Pattern: Rippled Reading Afghan by Anna Maliszewski
Price: $3.99
Yarn: 1500 yds of Yarn TreeHouse "Rhythm" in worsted weight, plus 480 yds in Jojoland's "Rhythm" Superwash Worsted weight yarn
Needles: size US8 dpns and circular needles (16'') and size US9 circular needles (19''), plus 1 dpn
Blocked Dimensions: 69'' diameter/18' circumference
Started: February 2008
Completed: February 2015

 I have gotten so many requests over the years for this pattern to be published, I have some work to do going through really old Ravelry Messages over the years!

This pattern is super-easy. One could almost knit this while reading?
I think the lace edging works wondrous for this afghan. This afghan was meant to look like a pebble was thrown in the water, and the water is rippling outward. I imagine that one could sew a button in the middle. 
I saved the last little bit of knitting for an episode of Lost, so the journey would come full circle. Pun intended.

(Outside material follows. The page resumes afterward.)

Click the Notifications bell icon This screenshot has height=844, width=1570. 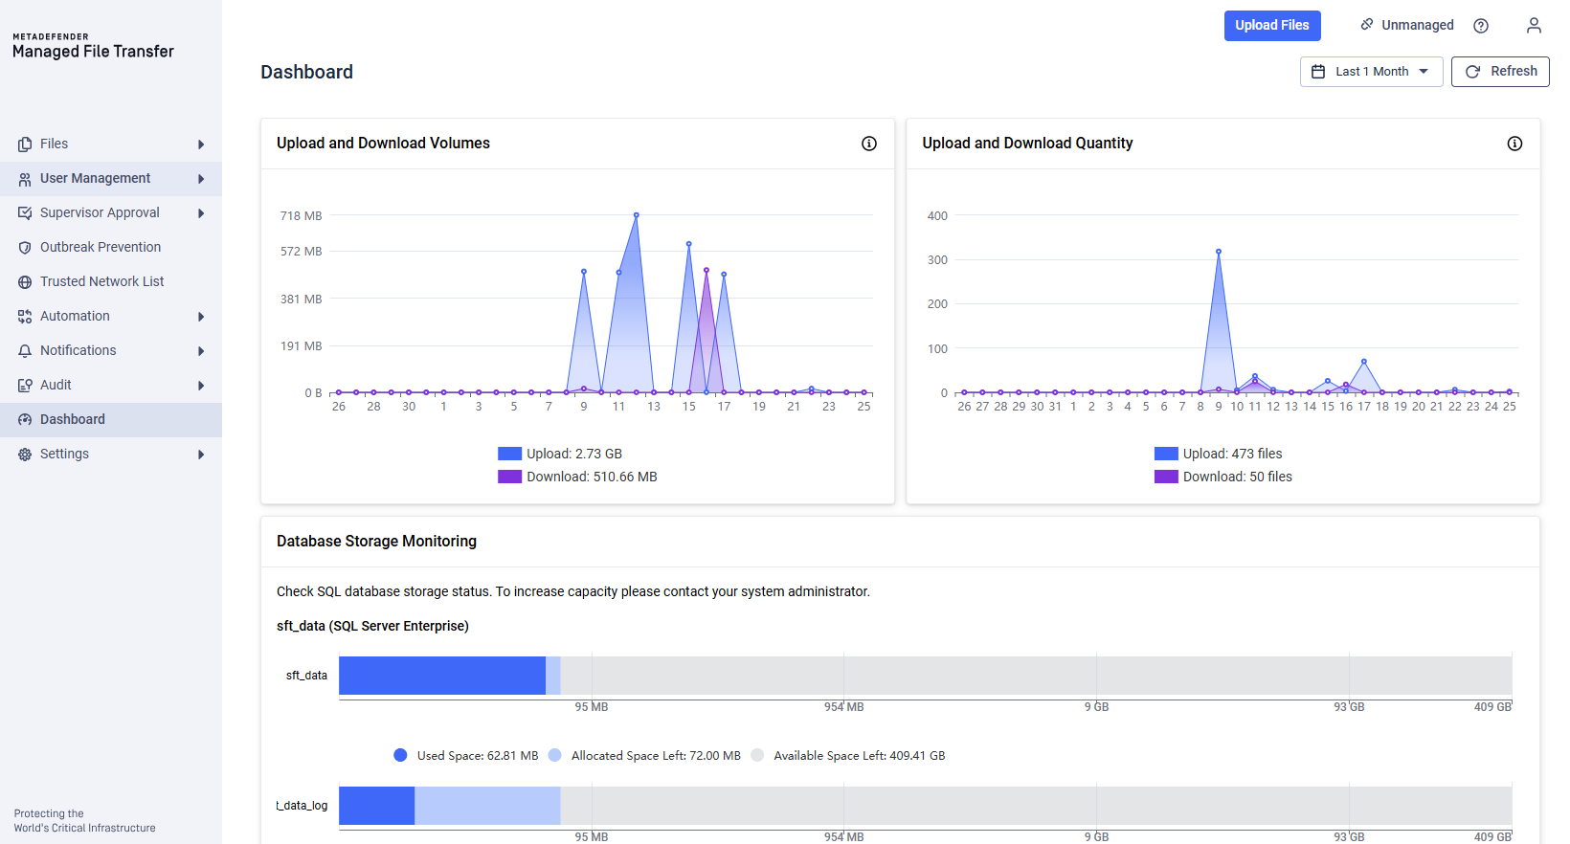coord(25,351)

Valentine's Day is coming up. Make sure you keep in touch with my KUAS Facebook group page this Saturday for random give-aways (only group members win)! What do you think? You like?

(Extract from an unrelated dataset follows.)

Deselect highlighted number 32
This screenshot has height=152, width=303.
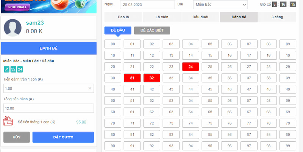tap(152, 78)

Thursday, February 05, 2015

2-Ring Circus

OK, ok. I inadvertently lied to you. I said that the "next post" would be the publishing of that mystery pattern...but hey, our entire family got sick (yet again), and I haven't finished the last bits of photography and pattern writing. I am 98% done. I have felt too sick and sluggish to take photogenic snaps of myself with the afghan in the manner that it deserves. However, I will announce the winner of the pattern give away!

Drum-roll please......
FAELA STAR, you are is the "Rippled Reading Afghan" that I started in 2007! The yarn has the multi-colored colorway of reds, greens, yellows, blues, etc. (I can see how it looks like the Honeycomb Jacket, but that has purple and orange and pink in it.) If you have a Ravelry account, shoot me a PM (I'm "Knittyknitter") and I will gift you the pattern as soon as I publish it. Yay.

Life has been a circus of illnesses and cranky toddler twins. Why not make the little hands match the little circus mouths? Yes, that was heavily filtered.

I actually learned two new skills for this project: how to make the purl stitch cast-on for my 1x1 ribbing, and also how to cast on for two mittens on the magic loop. I happened to use this video, although it lead me to knit inside-out (which actually turns out well for this project, so I can have all the fluffy roving stick out on the outside so I can tighten them).

This has been a fun knit so far, and I look forward to seeing the rainbow of colors emerging as I go. The set-up and first couple of rounds are the worst, and then after that, it's fun to knit magic loop for two items. They come of perfect AND completed. For a gal with secondobjectitis, that's gold. I have to make two pairs, or three if you include mine, so I'll take as many two-at-a-times as I can get.

 Pattern: Thrummed Mittens by Joan Janes
Yarn: Cascade 220 in Heathered Fog Hatt
Needles: Size US5
Roving: red, orange, yellow, green and blue
 (the masculine range of the rainbow)
Size: Child
Aw, they are kind of Bozo the Clown. Or eek, kind of like "It" too. :) I'd prefer the first.

Their hands will be warm and snug, wrap around woolies and fluffy clouds. That's love.

Sunday, February 01, 2015

Name this Project (Contest)

I have just completed a project that is many years in the making! It is everything that I imagined it to be when designing it, and more. I'll tell you a little more about this project in the next post, but for now, I will gift this knitting pattern to the first person who can correctly tell me the name of this project that's soaking in the sink (hint: I've never made anything else in these colors):
P.S-This is not a "what to name" contest. It is a "what did I name it?" contest.

Aren't you excited to see it (just humor me, and nod enthusiastically)? Ah! Catch you back really soon!